Likewise, InformationWeek contributor Greg Shipley, CTO of security
consultancy Neohapsis, urges security pros to integrate risk management
into all processes. They also need to get better at understanding and
relating to their internal audiences, assessing which data to assign the
most protection, and picking their battles and technologies more
carefully. "For some organizations," Shipley writes, "this will require
a wholesale transformation."(See Risk Management: Do It Now, Do It
Right.)

It's still early in this evolution. When asked last year how their
companies measure the value of their security investments, the 1,100
U.S. respondents to InformationWeek's Global Information Security Survey
offered a stew of mostly operational criteria: 43% said they measured
value in terms of reduced worker hours spent on security; 33% measured
it in reduced breaches; 33% in reduced network downtime; and 24% in
reduced incident response times. With the exception of improving
intellectual property protection (27%) and honing risk management
strategies (25%), none of the criteria selected relates to business
value. In fact, 24% of the respondents didn't measure the value of their
security investments at all.

The sooner security pros can converse in the language of risk mitigation
and business opportunity, the more they'll be involved in strategic
planning and the less they'll be considered a cost center.

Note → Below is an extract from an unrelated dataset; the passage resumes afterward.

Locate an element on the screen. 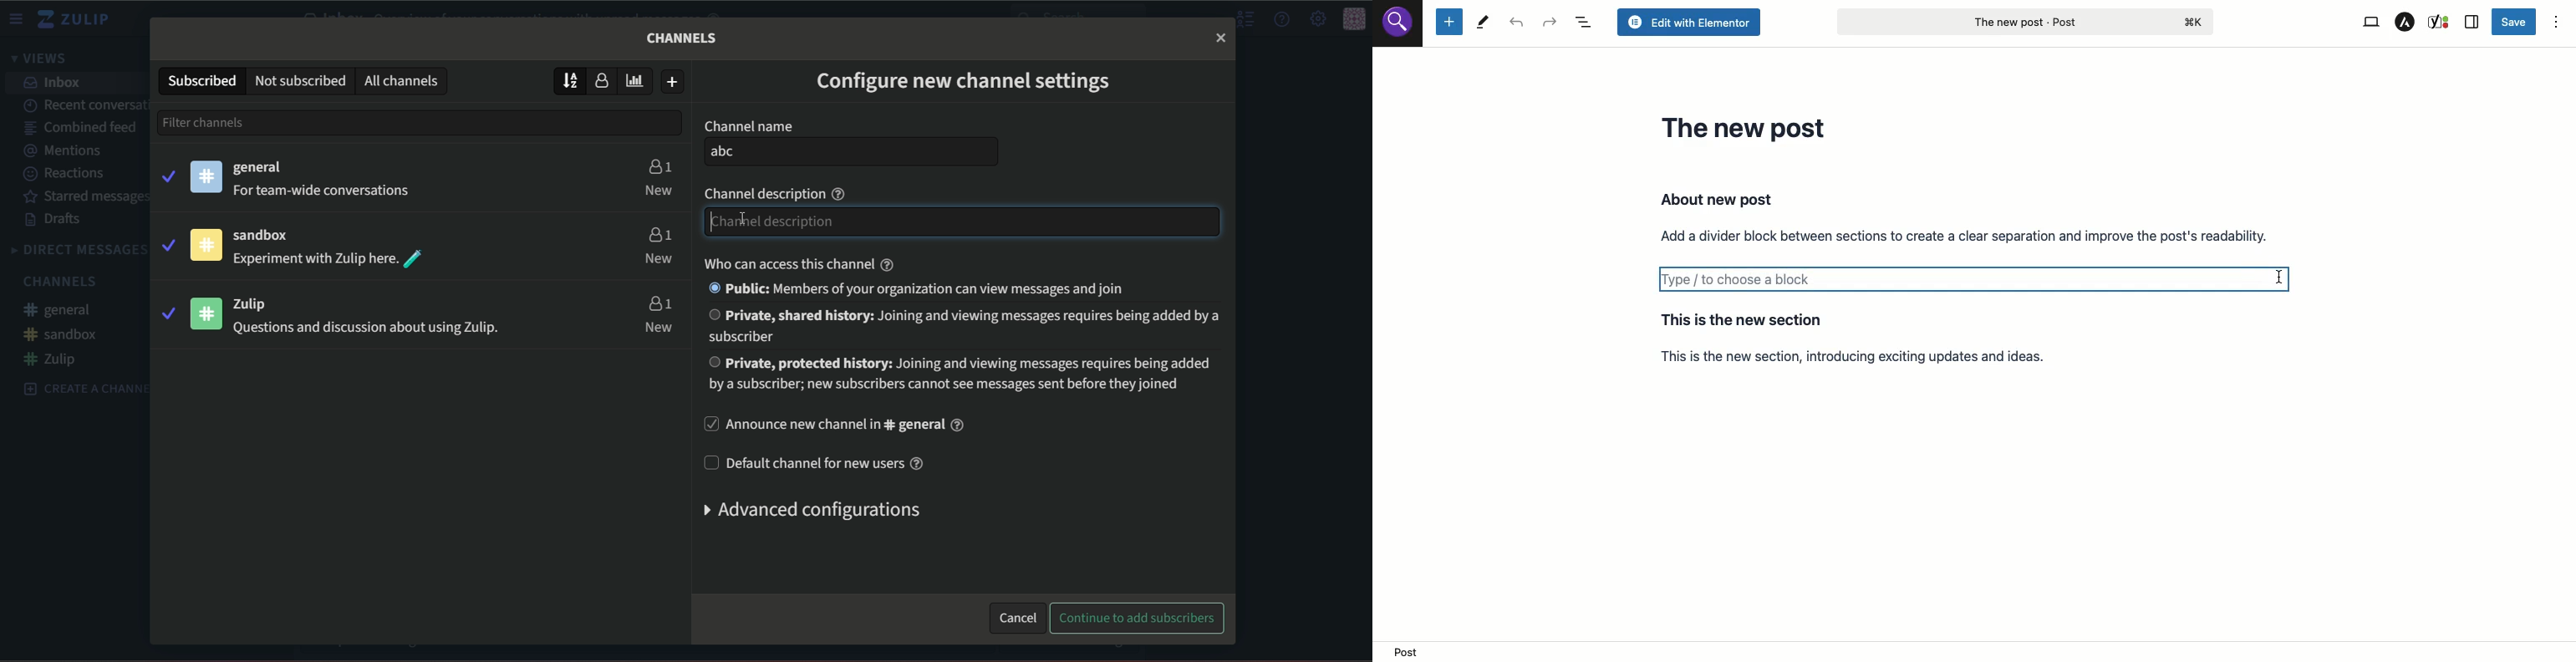 This screenshot has width=2576, height=672. Redo is located at coordinates (1550, 23).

Compare Coviello's nuanced approach to the classic fire and brimstone of
Homeland Security Secretary Michael Chertoff, who at RSA last week
warned that a large-scale cyberattack on the United States could inflict
damage comparable to the Sept. 11, 2001, terrorist attacks. Chertoff
likened U.S. government efforts to improve cybersecurity to the
Manhattan Project, which developed the atomic bomb.

Chertoff has his own unique war to fight; enterprise security pros may
want to use Manhattan Project metaphors sparingly.